* _WHAT IS REQUIRED_:
Please repeat the records below exactly, skipping any pictures.

* _DATA LISTING_:
......

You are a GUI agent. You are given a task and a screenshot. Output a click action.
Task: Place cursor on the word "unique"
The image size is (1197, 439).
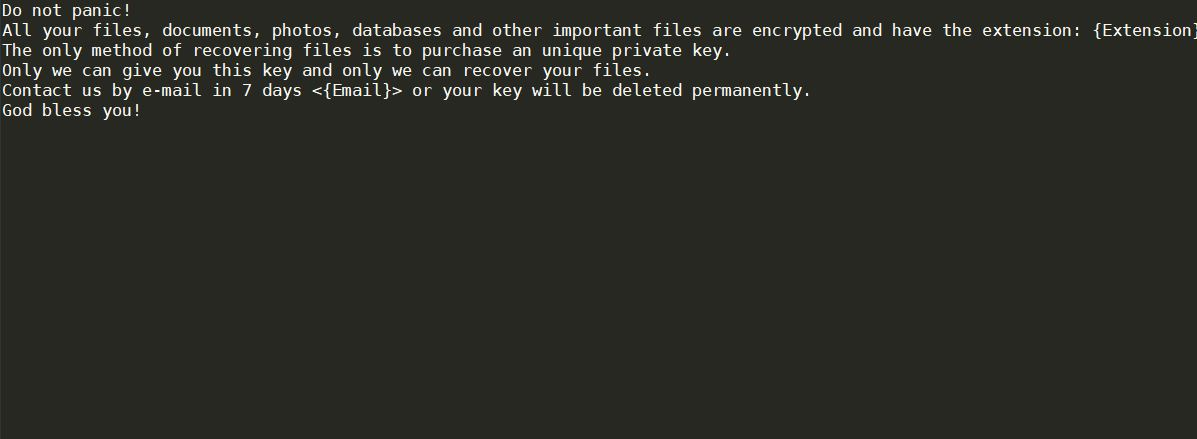coord(571,50)
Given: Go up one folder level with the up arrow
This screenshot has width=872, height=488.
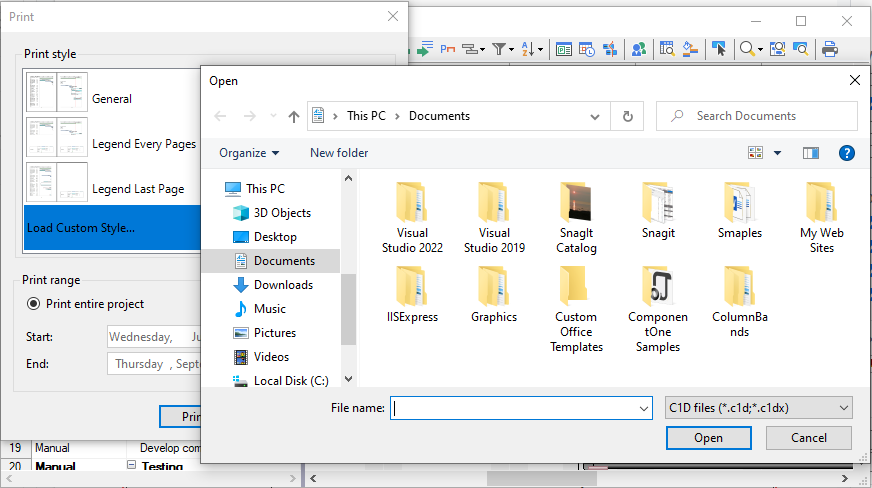Looking at the screenshot, I should (x=294, y=116).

......

* _WORKED SOLUTION_:
You are a GUI agent. You are given a task and a screenshot. Output a click action.
Task: Place cursor on the word "unique"
The image size is (1197, 439).
coord(571,50)
Given: Go up one folder level with the up arrow
This screenshot has width=872, height=488.
Looking at the screenshot, I should (x=294, y=116).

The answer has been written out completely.